Stored records
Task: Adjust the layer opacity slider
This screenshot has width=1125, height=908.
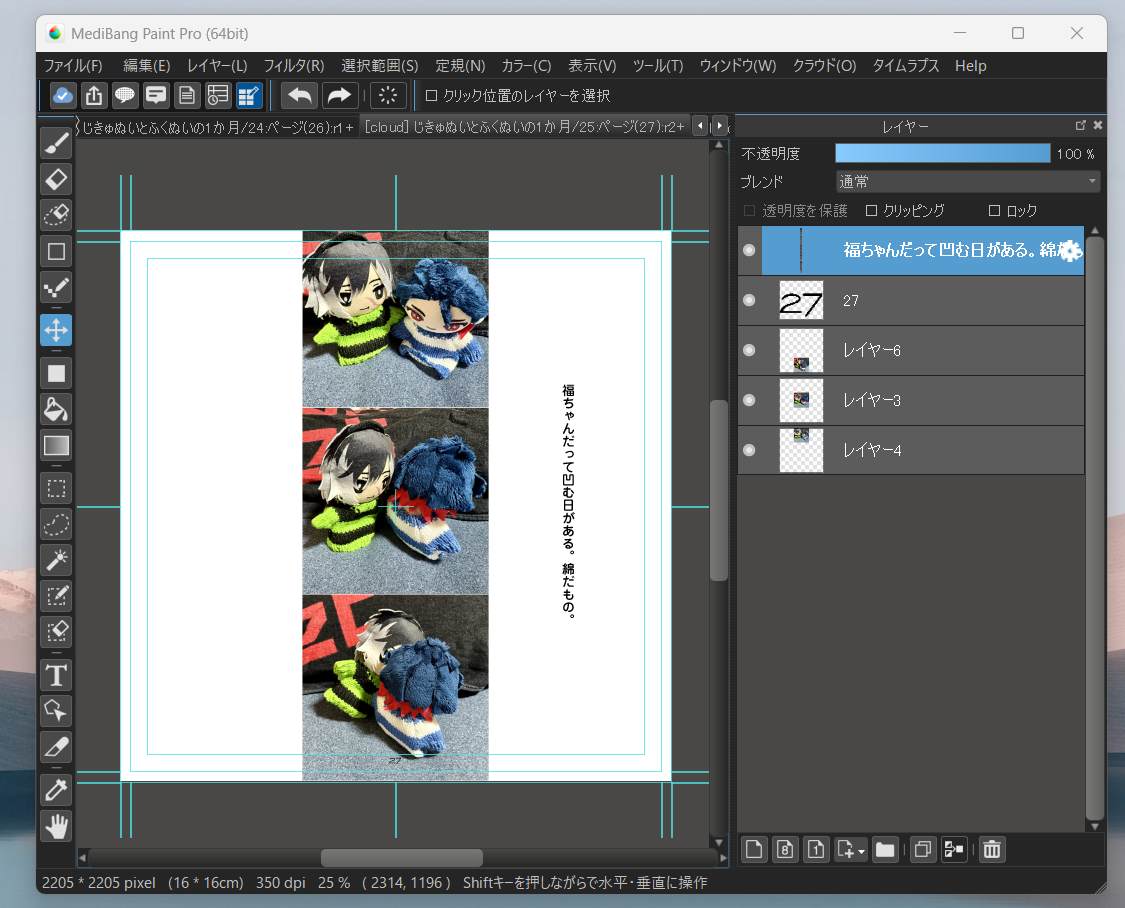Action: coord(942,154)
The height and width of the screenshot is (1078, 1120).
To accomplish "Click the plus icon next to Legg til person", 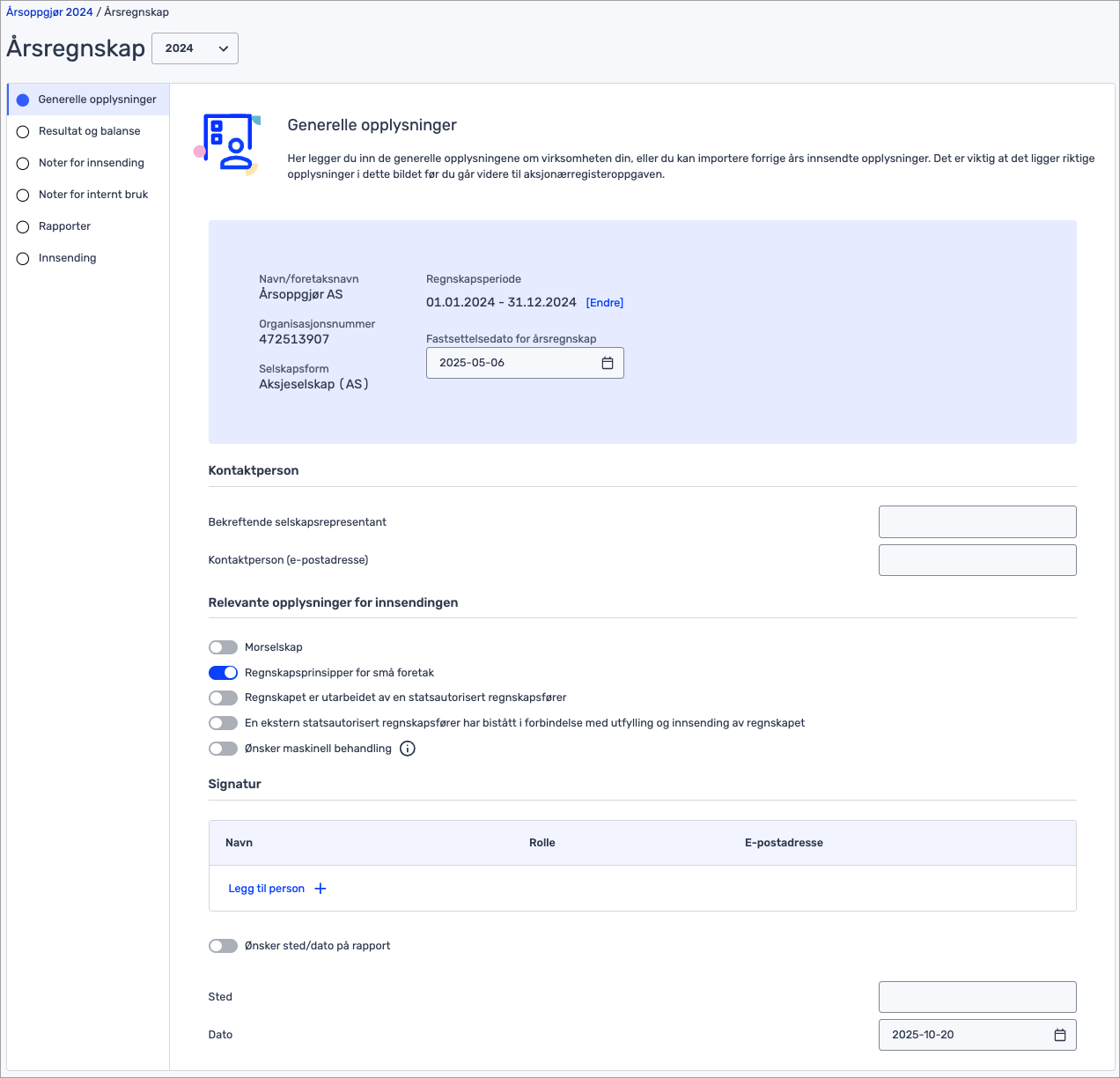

TO DO: Output the records above unchanged, minus their pictures.

SOLUTION FOR THIS EXERCISE:
Task: Adjust the layer opacity slider
This screenshot has width=1125, height=908.
Action: coord(942,154)
The height and width of the screenshot is (1078, 1120).
To accomplish "Click the plus icon next to Legg til person", 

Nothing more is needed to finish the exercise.